На сей раз его уверенность подтвердилась. Дерево откликнулось громким «пинь», и в коре возникла небольшая трещина. С гладким «вжик» она расселась и явила сияющую металлическую камеру, вряд ли просторнее туалета. Глад вошел и пригласил нас за собой. Потолкавшись и повздорив, кто пойдет первым, трупы повиновались; я ступил внутрь последним. Внутри на панели справа от входа имелось еще две кнопки, с числами «0» и «1». Глад нажал верхнюю, и двери закрылись. Внутри у меня возникло причудливое ощущение поплавка, и я наконец понял, что нахожусь в лифте. Окончательное доказательство тому возникло через несколько мгновений, когда из незримых динамиков под потолком полилась писклявая музычка, проницая пространство, словно зловонный пук. Мелодию я узнал не сразу — ее ошкурили чуть ли не до смерти: то была миленькая инструментальная аранжировка «Повеяло духом юности» группы «Нирвана»[62].

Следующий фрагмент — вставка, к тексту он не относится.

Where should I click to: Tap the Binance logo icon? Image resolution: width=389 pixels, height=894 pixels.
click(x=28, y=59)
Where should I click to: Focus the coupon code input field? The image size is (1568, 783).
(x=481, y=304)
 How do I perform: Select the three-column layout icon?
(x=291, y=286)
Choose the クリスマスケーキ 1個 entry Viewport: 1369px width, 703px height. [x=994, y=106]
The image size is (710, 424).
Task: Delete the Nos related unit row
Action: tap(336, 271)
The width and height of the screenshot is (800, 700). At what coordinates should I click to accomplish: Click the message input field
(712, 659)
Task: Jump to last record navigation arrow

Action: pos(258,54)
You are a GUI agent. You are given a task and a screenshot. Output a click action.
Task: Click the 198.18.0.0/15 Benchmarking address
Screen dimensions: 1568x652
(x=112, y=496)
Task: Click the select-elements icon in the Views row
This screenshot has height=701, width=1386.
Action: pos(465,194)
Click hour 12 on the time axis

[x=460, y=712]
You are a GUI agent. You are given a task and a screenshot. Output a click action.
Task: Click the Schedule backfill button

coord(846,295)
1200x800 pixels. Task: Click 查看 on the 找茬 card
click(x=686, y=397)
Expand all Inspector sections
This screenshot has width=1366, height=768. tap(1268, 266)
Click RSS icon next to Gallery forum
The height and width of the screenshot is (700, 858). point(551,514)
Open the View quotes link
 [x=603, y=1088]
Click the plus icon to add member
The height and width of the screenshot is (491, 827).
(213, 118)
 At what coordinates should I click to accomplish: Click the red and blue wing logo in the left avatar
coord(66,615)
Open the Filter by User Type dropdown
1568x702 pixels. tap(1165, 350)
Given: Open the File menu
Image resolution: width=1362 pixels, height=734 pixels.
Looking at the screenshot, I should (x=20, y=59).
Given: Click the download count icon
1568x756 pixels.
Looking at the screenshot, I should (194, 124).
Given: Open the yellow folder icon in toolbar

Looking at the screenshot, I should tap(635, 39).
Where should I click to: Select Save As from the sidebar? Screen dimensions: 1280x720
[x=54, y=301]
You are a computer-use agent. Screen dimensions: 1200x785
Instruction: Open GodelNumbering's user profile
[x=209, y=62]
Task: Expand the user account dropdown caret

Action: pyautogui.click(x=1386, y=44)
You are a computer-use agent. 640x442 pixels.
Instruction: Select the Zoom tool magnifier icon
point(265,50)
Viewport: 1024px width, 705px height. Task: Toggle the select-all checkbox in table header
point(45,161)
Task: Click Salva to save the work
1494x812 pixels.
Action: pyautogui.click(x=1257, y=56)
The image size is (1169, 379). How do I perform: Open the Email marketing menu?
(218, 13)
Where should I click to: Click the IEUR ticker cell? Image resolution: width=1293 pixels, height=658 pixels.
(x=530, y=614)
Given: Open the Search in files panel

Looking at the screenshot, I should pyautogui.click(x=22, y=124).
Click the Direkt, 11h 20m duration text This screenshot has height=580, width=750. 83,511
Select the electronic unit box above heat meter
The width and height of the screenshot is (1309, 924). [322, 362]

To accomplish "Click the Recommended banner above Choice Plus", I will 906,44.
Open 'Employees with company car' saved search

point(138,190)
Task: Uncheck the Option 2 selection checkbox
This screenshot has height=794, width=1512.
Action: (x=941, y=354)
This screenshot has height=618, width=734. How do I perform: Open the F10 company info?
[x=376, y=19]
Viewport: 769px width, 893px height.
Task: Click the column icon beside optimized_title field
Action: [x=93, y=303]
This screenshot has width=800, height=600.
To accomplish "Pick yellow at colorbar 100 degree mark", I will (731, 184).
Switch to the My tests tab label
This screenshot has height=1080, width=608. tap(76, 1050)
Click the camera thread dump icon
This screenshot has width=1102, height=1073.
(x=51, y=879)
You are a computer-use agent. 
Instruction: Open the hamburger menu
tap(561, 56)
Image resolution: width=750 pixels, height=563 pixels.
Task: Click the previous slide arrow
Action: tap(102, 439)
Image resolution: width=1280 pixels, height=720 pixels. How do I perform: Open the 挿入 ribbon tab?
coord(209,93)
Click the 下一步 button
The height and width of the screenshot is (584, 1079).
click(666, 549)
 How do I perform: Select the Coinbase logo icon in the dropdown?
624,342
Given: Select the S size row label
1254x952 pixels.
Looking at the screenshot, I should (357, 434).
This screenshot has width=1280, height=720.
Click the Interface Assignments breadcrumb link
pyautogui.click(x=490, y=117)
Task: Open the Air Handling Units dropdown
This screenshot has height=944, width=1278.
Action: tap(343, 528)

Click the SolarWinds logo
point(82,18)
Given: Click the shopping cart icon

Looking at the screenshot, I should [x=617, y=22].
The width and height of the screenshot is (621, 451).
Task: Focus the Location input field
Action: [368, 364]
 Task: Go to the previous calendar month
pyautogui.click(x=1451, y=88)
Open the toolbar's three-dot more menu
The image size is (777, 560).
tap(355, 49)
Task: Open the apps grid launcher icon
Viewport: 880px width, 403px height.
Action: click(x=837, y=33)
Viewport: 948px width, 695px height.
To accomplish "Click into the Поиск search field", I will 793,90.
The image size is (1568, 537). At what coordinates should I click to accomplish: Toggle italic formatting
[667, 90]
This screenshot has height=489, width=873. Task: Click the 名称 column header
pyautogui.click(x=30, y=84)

— Приятная песня, — сказал мускулистый мертвец, кивая головой не в ритм. — Никогда раньше не слышал. Что-то новое?
Глад стоял совершенно неподвижно, посередине, глазел на двери. Остальные осторожно разглядывали друг дружку из углов. Ответа не последовало, и мускулистый продолжил:
— Когда был жив, я упивался лишь сладостным звуком меча, рубящего вражью шею, а такую музыку в теперешние времена не послушаешь. — Он от души рассмеялся, но его шутку встретили молчанием. — Эй? Есть тут кто дышащий? Я когда-то был великим вождем, знаете ли, и когда я смеялся, смеялись все. В противном случае я их колесовал и четвертовал. Малость сурово, что уж там, но меня за это уважали! — На сей раз он хохотнул и похлопал себя по ляжкам — и вновь, как и прежде, веселье с ним никто не разделил. — Как хотите. Но кто-то же должен попробовать. Мертвое это место, его надо оживлять. — Он глянул на меня. — Вот ты, к примеру. Чего не спросишь меня про что-нибудь? — Я пожал плечами, и на этот жест он тут же обиделся. — У тебя припадок? Не можешь стоять спокойно? Будь ты из моих, я бы тебе руки поотрубал за наглость! Сколько нам еще торчать в этом летучем гробу?